Supplied information:
________________________________________
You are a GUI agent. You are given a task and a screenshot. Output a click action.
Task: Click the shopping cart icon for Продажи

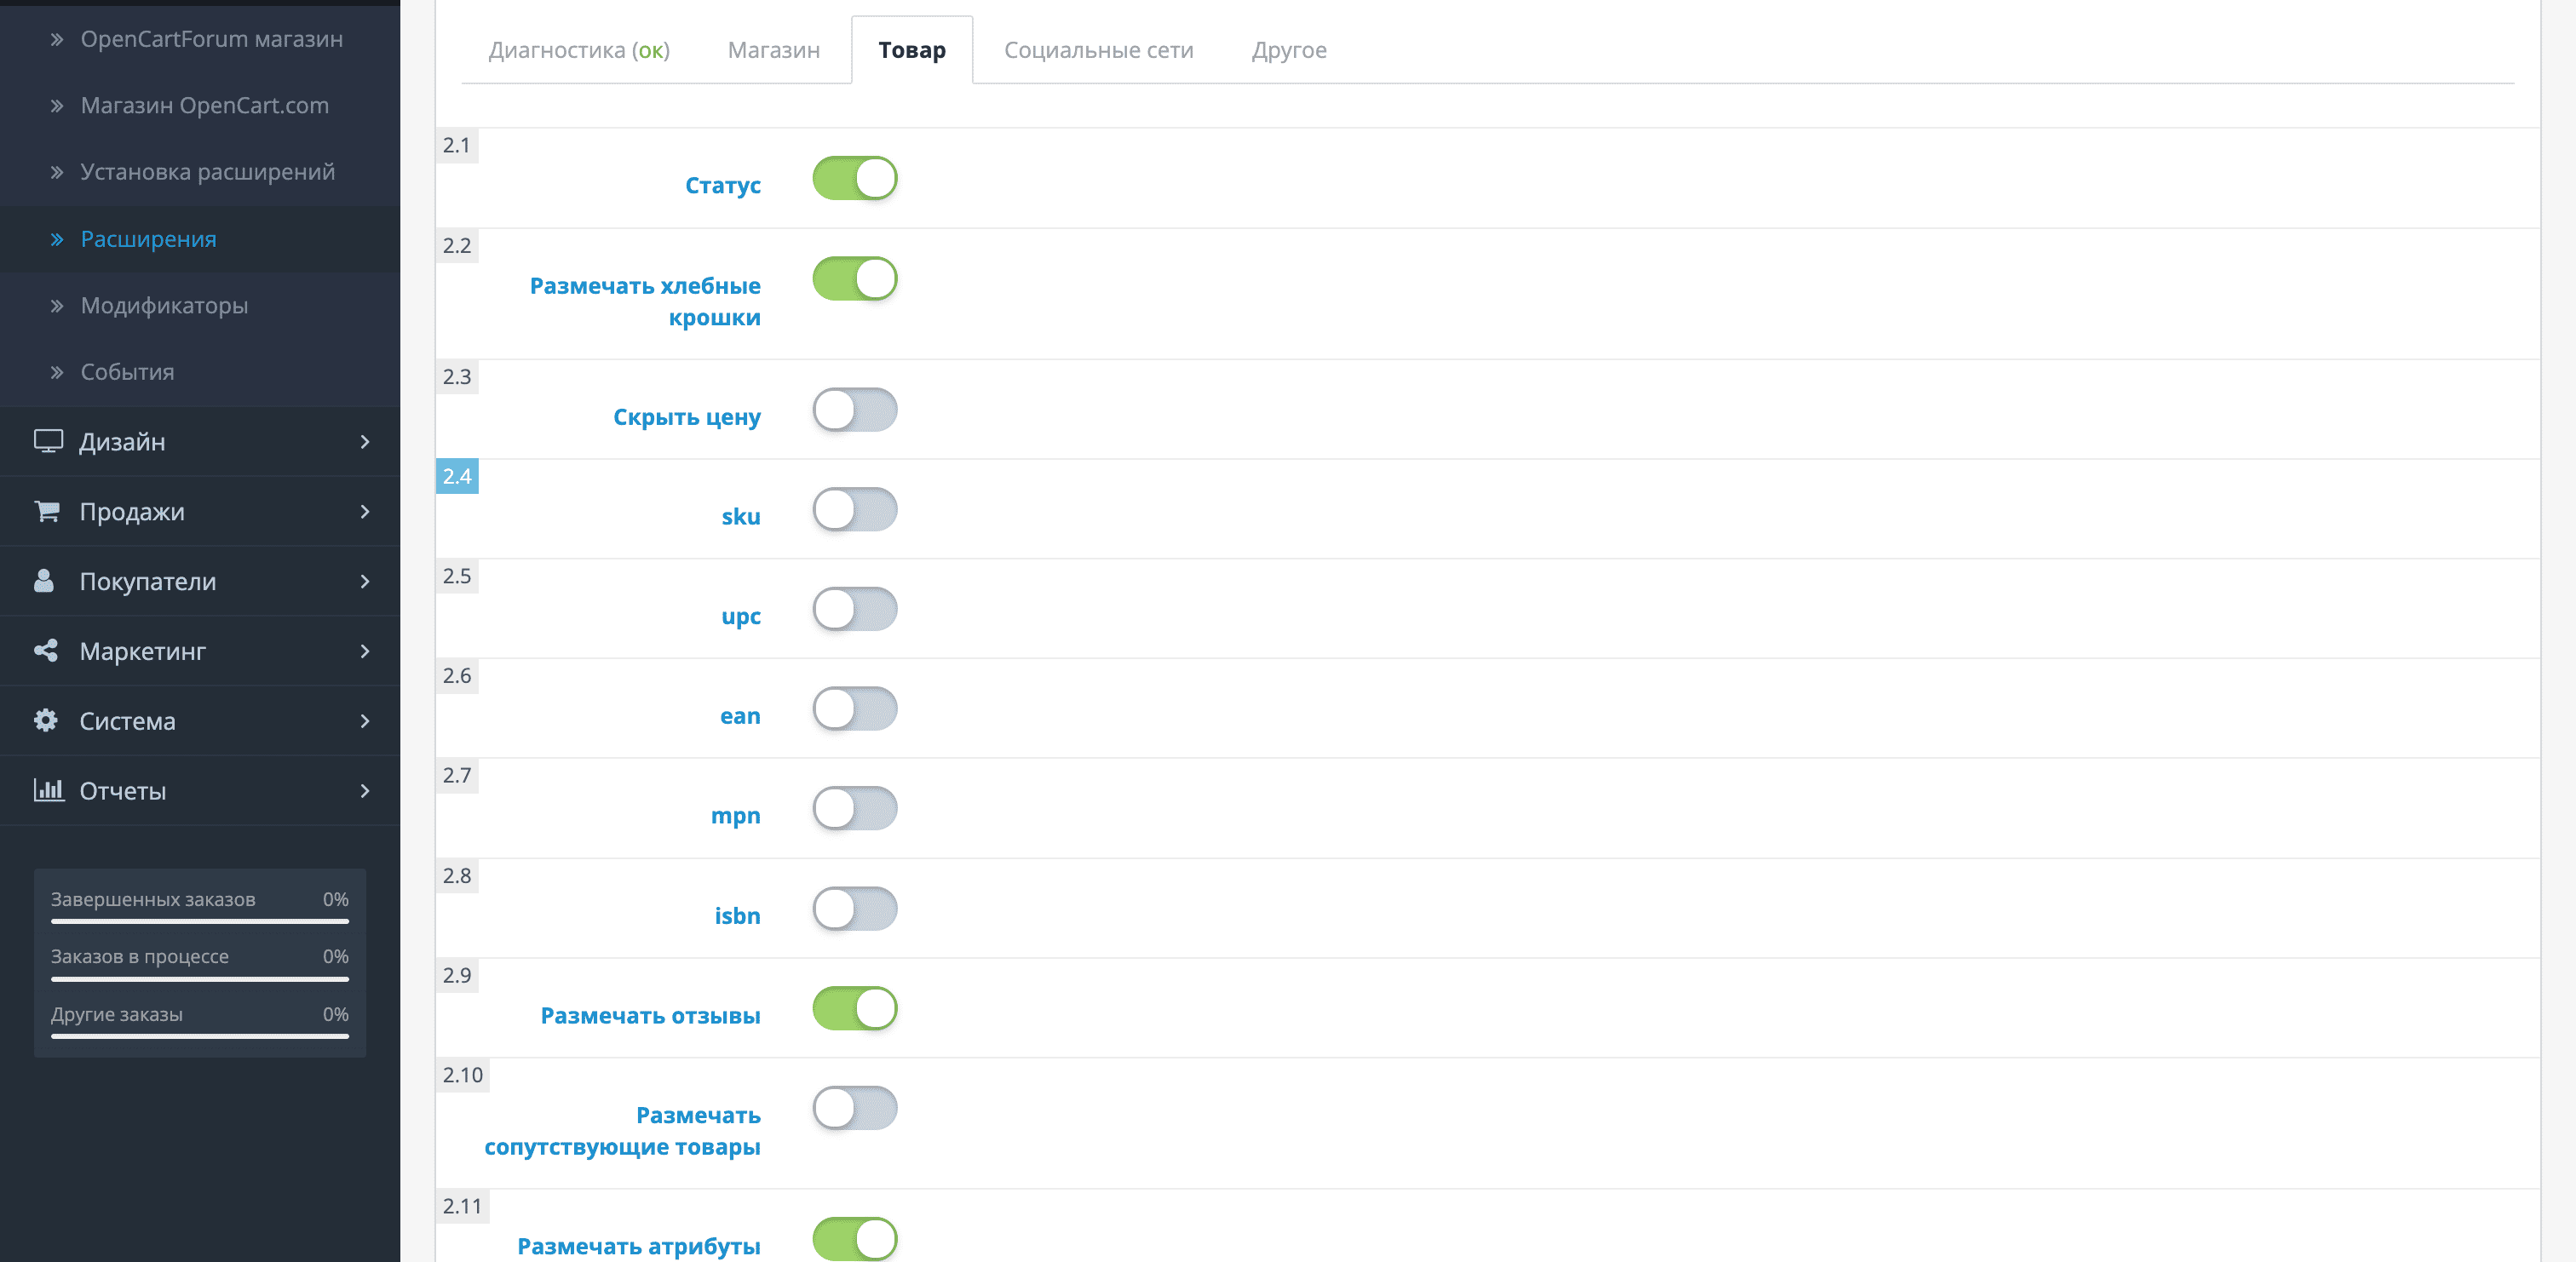point(47,511)
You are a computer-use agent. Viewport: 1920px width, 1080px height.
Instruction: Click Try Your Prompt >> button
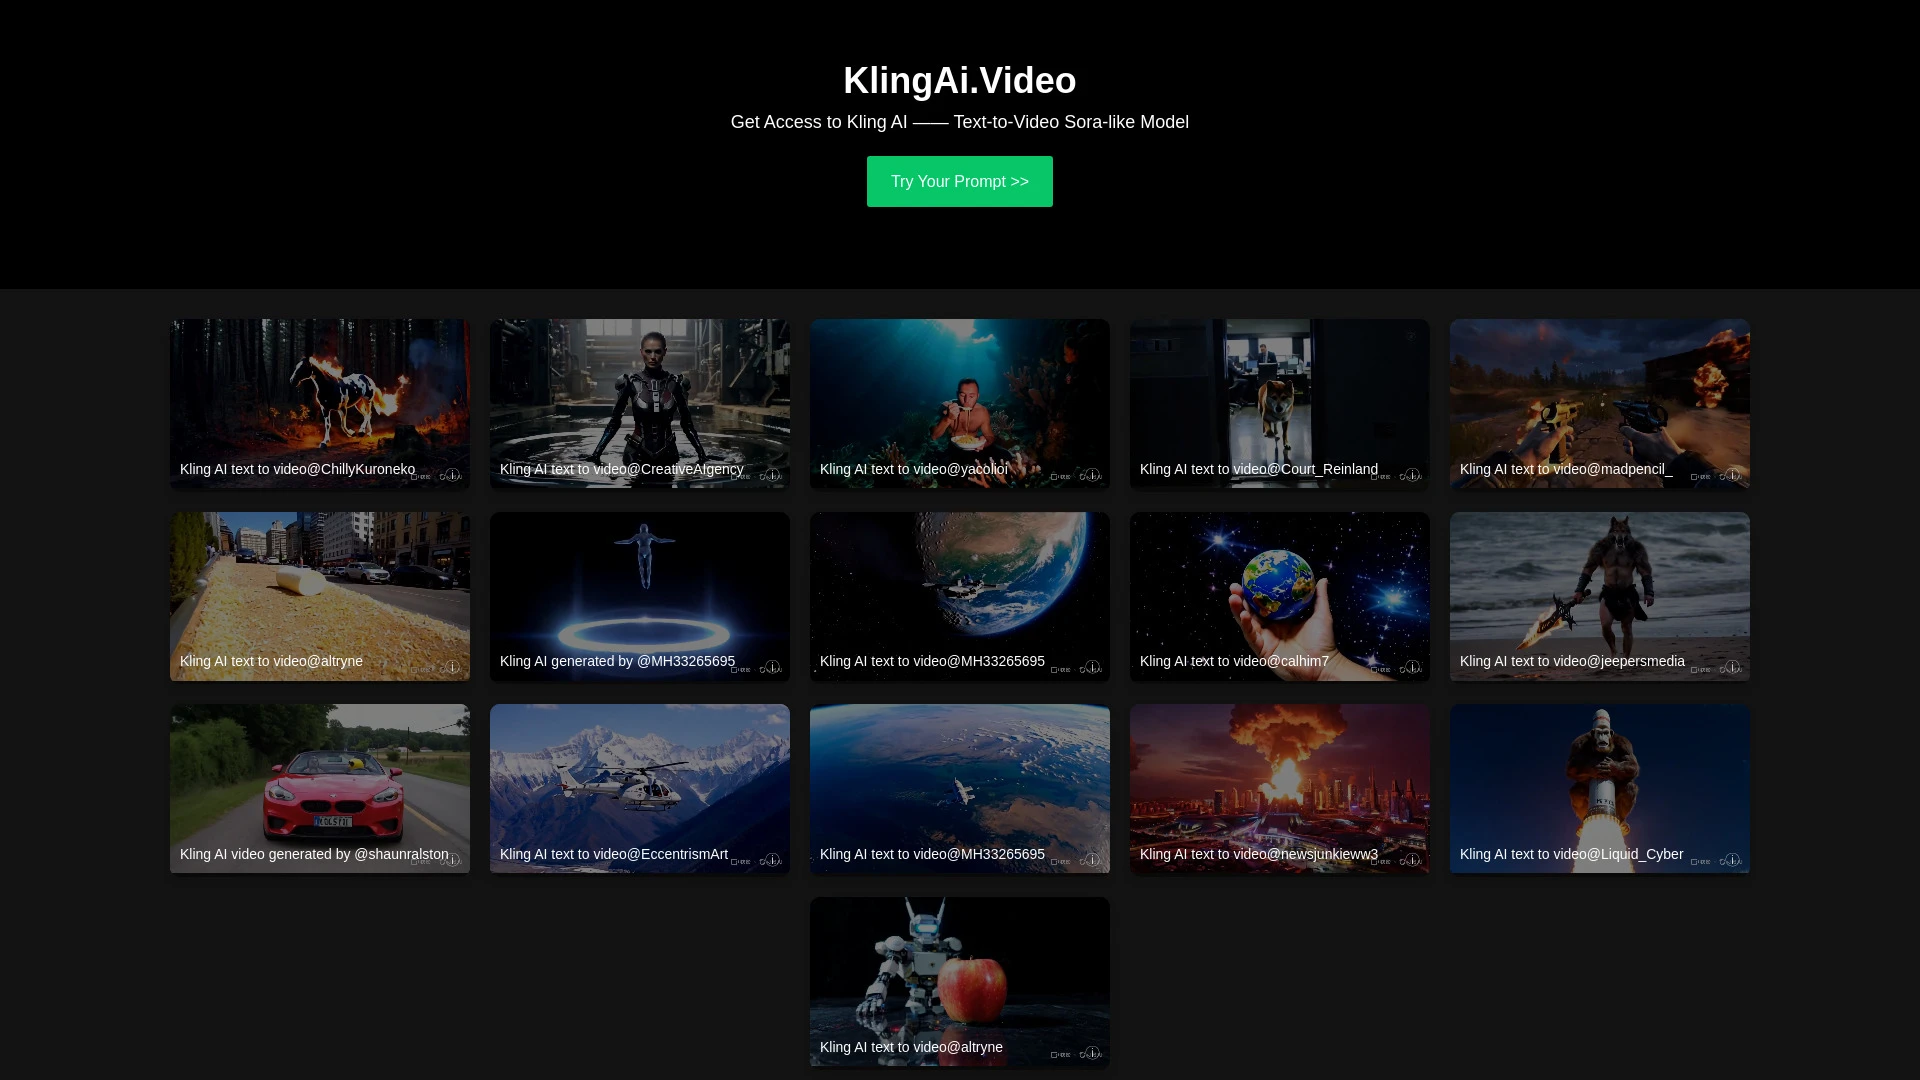pyautogui.click(x=960, y=182)
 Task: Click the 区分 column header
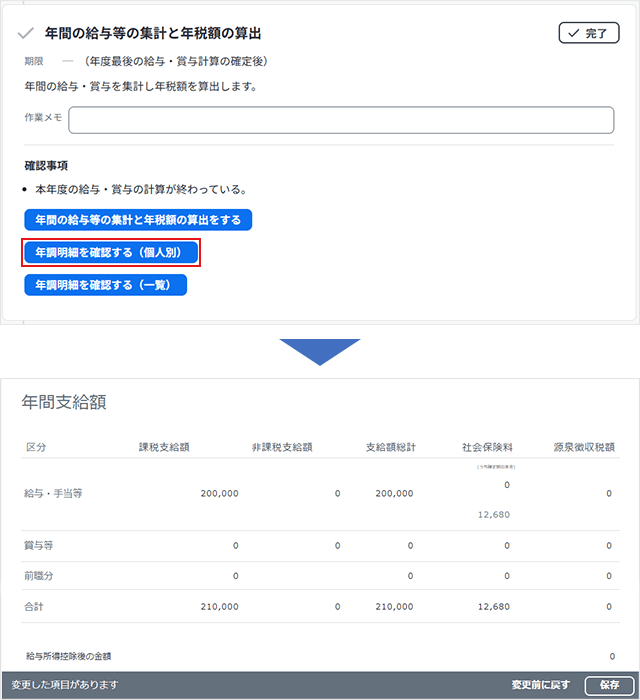point(36,447)
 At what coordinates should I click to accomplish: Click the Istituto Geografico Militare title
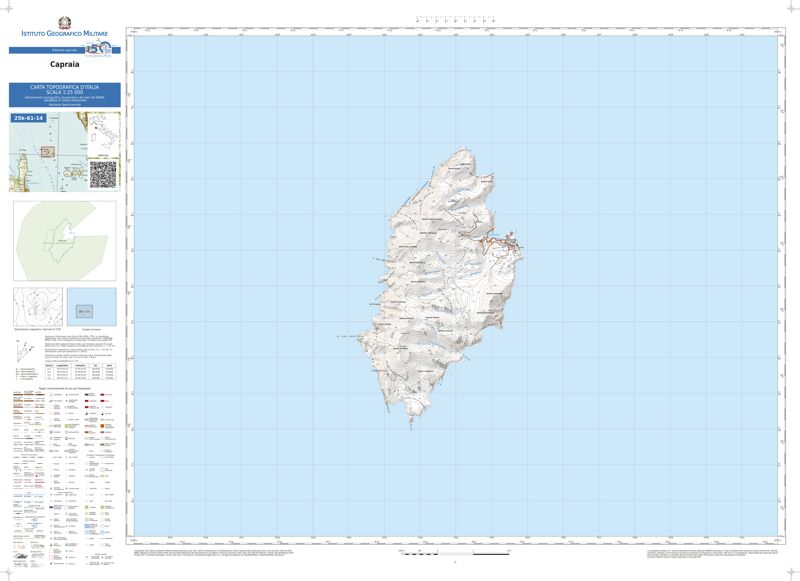64,35
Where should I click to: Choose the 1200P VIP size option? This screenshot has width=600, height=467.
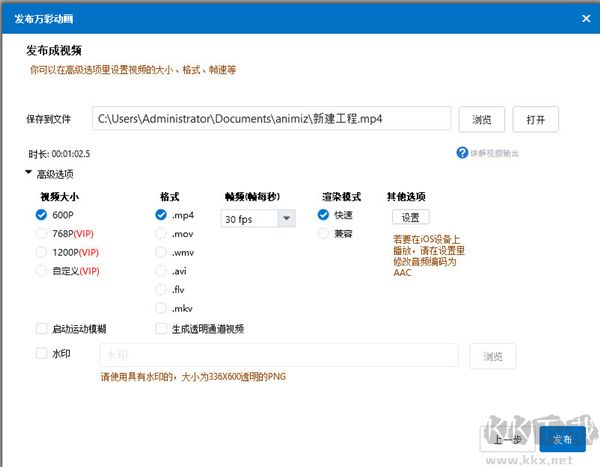click(x=41, y=252)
________________________________________
Problem to work on: Write out word for word every line from the line with "Task: Click the 区分 column header" through the final line of the records, both included, skipping the pictures.

Exercise output:
 Task: Click the 区分 column header
point(36,447)
 At what coordinates should I click to accomplish: Click the Istituto Geografico Militare title
64,35
Where should I click to: Choose the 1200P VIP size option? This screenshot has width=600, height=467.
click(x=41, y=252)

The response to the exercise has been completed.